What the impressionists were rebelling against was the unsaid diktat of the Académie des Beaux-Arts in Paris and it’s viewpoint as to what art should look like. The Academie, the French school of high art taught young artists the fine arts. It saw itself as the sole forebear of the aesthetic standards in art, a view largely shared by most in the artistic world. It also imposed the methods of art at the time.
The traditionalist establishment of the Academie favoured the painting style based on the ideas of the Renaissance. The style came t be known as Academicism. It was all about strong outlines, clear composition, correct shading, and linear perspective.
The first sound of straying steps was heard when J.M.W. Turner and Gustave Courbet went against the principles of Academicism and produced work using different methods than an established practice.
Gustave Courbet’s interest in ordinary subjects is depicted in the painting below.
Later in the 1860s, a group of young artists who were learning the Academic style decided to go astray. The names included Claude Monet, Pierre-Auguste Renoir, Alfred Sisley, and Frederic Bazille with slightly older Edouard Manet as their leader.
The fundamental difference in style of the impressionists was their preference for colour rather than outlines and perspective. The paintings were more vivid in colour and brighter in appearance than those done in the Academic style. In the method of impressionists, colour came first in contrast to Academicism, where a perfect sketch was required first to be filled with colour later.
The history of art is replete with the eras which overthrown earlier styles, often co-existing with and at times overpowering the old.
Claude Monet and his contemporaries were walking in the footsteps of the great Titian and others in the renaissance of 16th-century Italy. Titian and his friends, the artists from Venice went against the style perpetuated by the great artists from Florence, Leonardo da Vinci, Michelangelo, and Raphael. The Florentine greats had an emphasis on lines, contours, and forms in their work, the Venetians were all for colour and its effect.
Significantly, the Impressionists later painted Venice showcasing rare brilliance, as if paying tribute to the forefathers of their artistic style.
As in these two paintings of the Grand Canal, by Monet and Manet respectively.

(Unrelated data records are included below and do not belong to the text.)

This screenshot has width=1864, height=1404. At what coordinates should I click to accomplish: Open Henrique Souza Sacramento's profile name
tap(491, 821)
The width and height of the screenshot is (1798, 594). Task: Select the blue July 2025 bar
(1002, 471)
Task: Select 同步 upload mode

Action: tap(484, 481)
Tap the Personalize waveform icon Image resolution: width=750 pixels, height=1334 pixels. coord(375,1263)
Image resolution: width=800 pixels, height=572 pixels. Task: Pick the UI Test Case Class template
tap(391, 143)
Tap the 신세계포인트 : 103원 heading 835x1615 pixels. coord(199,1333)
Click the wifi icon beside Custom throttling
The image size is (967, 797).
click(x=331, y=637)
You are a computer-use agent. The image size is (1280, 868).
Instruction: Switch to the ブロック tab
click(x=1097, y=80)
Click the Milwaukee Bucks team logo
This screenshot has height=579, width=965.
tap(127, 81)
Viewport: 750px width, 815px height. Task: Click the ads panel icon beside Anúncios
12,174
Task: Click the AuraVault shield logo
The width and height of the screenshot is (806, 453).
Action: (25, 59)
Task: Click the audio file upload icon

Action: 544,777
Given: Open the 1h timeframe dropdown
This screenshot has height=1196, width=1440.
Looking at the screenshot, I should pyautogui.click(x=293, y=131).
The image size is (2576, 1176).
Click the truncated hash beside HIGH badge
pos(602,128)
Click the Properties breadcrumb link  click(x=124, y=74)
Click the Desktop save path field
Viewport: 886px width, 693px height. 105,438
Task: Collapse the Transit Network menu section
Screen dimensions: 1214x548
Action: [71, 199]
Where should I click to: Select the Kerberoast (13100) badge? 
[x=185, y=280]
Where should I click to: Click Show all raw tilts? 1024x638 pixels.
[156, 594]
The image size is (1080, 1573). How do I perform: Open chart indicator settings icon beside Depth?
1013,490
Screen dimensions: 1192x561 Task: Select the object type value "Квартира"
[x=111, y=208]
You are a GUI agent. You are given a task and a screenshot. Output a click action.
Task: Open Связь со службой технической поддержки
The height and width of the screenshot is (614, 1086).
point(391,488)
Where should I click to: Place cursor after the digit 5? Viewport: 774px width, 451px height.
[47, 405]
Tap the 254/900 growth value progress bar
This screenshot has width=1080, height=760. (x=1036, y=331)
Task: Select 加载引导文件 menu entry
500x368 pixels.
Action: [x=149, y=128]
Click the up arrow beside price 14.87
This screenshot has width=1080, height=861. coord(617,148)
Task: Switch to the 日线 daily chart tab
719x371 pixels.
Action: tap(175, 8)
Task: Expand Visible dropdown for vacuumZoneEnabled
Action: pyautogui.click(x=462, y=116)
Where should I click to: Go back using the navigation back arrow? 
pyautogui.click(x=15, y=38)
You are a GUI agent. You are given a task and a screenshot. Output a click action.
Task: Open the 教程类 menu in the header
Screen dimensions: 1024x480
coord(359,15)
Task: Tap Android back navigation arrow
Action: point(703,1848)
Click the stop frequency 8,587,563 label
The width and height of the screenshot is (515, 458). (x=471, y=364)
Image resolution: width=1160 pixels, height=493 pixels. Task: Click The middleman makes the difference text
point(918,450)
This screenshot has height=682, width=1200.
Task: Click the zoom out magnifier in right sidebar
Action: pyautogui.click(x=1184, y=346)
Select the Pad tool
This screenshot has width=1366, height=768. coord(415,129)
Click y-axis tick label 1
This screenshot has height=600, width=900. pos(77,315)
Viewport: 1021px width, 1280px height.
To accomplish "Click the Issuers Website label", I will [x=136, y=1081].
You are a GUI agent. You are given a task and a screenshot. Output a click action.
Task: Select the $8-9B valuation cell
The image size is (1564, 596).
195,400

Japanese woodblock prints, which had started coming into Europe had also inspired the impressionists. Impressionists started painting ordinary subjects, used bold colours, and made compositions with angles that would not be approved of by the Academie. For example, the composition in “Two Dancers” by Edgar Degas, features poses completely unlike the Academicism
Though the methods and styles were distinct from each other, the Impressionists, just in a similar manner to the Academy, were still depicting reality. It was not abstract. However, when Academicism was more of a formal painting, with carefully designed lighting and orchestrated placement of subjects.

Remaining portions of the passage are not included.